内頸動脈内膜剥離術(CEA)

 現在、予防効果が完全に証明されているのは、頸部の内頸動脈狭窄症に対する内頸動脈内膜剥離術(CEA)です。

 CEAは、全身麻酔のもと、狭窄している頸動脈を切開して一時的に血流を遮断し、肥厚した頸動脈の内膜を除去して再び縫い合わせ、頸動脈を元通りの太さにする手術です。一九九〇年代から複数の大規模研究により、単に薬物治療を受けるよりもCEAを加えた薬物治療のほうが、脳卒中をより予防できることか示されています。

 治療の基準としては、脳梗塞の症状のある人(症候性)では七〇%以上の狭窄、症状を起こしたことのない人(無症候性)が予防的に受ける場合は六〇%以上の狭窄がある場合に、手術の効果があるとされています。ただし、これはあくまで予防的な手術なので、手術合併症が多い施設・外科医の治療では、このメリットはなくなってしまいます。
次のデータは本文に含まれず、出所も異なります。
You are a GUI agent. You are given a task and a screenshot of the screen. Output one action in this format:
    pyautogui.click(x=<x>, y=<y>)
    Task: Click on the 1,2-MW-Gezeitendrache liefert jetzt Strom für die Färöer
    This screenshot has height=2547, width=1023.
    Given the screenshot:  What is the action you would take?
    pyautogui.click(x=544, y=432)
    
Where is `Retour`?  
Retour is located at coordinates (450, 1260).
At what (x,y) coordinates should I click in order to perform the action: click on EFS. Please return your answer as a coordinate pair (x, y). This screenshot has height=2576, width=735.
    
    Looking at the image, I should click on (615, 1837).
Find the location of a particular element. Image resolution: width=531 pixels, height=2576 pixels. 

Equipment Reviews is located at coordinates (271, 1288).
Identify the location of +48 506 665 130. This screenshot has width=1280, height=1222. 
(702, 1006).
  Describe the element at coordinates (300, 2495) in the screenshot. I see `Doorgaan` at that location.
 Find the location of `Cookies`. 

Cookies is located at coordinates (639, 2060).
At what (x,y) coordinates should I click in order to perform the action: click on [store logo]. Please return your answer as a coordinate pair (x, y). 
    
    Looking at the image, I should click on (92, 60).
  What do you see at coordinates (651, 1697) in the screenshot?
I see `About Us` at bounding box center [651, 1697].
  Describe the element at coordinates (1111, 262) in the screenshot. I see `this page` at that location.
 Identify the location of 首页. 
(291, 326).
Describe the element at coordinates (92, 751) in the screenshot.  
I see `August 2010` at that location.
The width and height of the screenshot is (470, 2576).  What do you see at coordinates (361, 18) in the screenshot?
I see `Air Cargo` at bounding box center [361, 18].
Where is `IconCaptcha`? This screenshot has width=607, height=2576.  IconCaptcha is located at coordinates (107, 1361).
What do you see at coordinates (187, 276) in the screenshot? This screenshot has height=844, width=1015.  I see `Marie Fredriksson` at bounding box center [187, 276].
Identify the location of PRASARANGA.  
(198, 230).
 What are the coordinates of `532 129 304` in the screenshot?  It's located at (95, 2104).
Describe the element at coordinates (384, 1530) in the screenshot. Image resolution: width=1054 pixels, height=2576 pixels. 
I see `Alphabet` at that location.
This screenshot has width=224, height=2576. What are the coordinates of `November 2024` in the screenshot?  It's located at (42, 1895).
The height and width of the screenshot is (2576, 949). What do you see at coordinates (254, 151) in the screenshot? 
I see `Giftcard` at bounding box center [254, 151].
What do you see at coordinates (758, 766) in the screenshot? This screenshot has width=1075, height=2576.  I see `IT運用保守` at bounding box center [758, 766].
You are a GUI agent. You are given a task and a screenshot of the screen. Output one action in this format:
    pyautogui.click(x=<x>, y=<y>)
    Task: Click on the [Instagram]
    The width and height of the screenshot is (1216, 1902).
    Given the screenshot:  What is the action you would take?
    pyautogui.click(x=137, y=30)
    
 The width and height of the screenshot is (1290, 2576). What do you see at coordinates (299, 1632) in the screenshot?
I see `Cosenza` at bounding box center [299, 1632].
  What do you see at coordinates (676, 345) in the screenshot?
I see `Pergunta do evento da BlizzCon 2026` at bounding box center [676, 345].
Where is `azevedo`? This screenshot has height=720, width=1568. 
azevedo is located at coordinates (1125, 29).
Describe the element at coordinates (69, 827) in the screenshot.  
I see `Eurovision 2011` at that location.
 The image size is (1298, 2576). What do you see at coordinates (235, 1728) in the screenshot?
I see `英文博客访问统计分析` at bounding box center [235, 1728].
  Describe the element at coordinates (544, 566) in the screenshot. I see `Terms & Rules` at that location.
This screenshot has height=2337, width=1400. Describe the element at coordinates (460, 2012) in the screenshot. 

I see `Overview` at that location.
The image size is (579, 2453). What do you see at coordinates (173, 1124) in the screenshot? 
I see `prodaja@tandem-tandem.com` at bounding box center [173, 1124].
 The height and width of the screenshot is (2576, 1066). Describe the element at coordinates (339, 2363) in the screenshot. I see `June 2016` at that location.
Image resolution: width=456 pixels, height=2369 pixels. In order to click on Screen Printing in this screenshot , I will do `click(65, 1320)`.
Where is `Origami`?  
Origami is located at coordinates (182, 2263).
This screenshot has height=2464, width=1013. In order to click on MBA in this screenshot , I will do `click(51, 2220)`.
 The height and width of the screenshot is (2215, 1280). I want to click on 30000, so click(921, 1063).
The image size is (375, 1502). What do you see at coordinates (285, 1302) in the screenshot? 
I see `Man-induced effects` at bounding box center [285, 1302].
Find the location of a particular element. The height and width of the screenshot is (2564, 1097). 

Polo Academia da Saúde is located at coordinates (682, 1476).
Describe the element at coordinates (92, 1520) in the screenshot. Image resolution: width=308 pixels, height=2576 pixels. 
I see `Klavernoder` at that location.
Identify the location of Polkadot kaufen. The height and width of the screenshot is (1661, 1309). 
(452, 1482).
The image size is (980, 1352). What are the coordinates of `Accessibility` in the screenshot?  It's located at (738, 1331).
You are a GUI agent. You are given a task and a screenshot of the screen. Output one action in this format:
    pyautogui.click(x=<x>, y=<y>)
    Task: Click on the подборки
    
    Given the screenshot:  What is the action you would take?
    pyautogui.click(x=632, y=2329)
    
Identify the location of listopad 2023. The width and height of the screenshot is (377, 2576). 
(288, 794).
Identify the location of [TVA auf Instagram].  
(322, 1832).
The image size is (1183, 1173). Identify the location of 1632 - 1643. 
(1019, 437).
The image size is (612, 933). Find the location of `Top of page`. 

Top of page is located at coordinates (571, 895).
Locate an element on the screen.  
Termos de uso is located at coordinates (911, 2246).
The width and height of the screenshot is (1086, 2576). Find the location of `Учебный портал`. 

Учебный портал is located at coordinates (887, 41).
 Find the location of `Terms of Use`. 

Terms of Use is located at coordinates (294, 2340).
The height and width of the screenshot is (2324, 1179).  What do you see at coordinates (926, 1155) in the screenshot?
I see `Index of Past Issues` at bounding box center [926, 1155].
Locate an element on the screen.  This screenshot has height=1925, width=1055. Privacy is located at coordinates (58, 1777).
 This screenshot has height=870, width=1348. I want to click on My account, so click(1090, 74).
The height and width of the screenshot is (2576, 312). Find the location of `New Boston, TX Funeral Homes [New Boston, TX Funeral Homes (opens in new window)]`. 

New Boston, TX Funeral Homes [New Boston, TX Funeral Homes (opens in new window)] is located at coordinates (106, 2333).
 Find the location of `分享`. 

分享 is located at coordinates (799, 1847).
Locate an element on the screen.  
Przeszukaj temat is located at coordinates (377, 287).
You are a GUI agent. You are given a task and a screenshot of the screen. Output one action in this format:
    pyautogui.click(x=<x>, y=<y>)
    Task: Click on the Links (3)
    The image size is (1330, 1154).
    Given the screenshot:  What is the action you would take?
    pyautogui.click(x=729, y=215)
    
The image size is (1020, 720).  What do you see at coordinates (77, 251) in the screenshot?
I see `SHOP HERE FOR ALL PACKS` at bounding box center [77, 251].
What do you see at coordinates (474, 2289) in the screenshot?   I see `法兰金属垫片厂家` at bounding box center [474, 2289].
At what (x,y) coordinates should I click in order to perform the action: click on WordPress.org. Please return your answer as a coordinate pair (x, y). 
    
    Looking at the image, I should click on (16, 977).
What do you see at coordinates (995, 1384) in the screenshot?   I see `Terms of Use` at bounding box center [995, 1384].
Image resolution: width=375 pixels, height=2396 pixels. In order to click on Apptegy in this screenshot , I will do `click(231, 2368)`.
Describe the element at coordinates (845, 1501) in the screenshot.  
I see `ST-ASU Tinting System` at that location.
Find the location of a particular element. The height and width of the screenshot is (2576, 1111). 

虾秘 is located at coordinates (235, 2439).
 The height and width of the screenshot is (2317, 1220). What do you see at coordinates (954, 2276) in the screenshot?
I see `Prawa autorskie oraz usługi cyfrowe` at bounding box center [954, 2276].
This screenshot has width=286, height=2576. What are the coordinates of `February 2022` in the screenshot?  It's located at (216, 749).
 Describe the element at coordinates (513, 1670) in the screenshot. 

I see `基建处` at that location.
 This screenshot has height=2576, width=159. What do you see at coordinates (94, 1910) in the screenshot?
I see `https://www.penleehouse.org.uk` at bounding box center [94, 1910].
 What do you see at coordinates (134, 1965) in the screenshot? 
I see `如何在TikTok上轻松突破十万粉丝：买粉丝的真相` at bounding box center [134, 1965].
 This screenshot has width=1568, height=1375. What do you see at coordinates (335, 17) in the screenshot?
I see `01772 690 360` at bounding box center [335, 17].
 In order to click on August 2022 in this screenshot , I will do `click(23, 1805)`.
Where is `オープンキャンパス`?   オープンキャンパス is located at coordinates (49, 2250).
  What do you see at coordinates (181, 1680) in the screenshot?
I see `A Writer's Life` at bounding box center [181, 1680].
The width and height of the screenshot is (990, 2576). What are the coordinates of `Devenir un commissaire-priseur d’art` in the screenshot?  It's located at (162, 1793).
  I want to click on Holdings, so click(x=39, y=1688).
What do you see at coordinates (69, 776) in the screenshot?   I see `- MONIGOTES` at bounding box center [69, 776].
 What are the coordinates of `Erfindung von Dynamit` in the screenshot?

 過去の研究では、諸外国の複数の施設での手術成績を併せて解析することによって、個々の外科医の技量のばらつきを克服したデータを出しています。

 そのデータは、手術合併症率か三%以下(症候性の場合は六%以下)の熟練した外科医か手術した場合において、予防効果があると明快に示しています。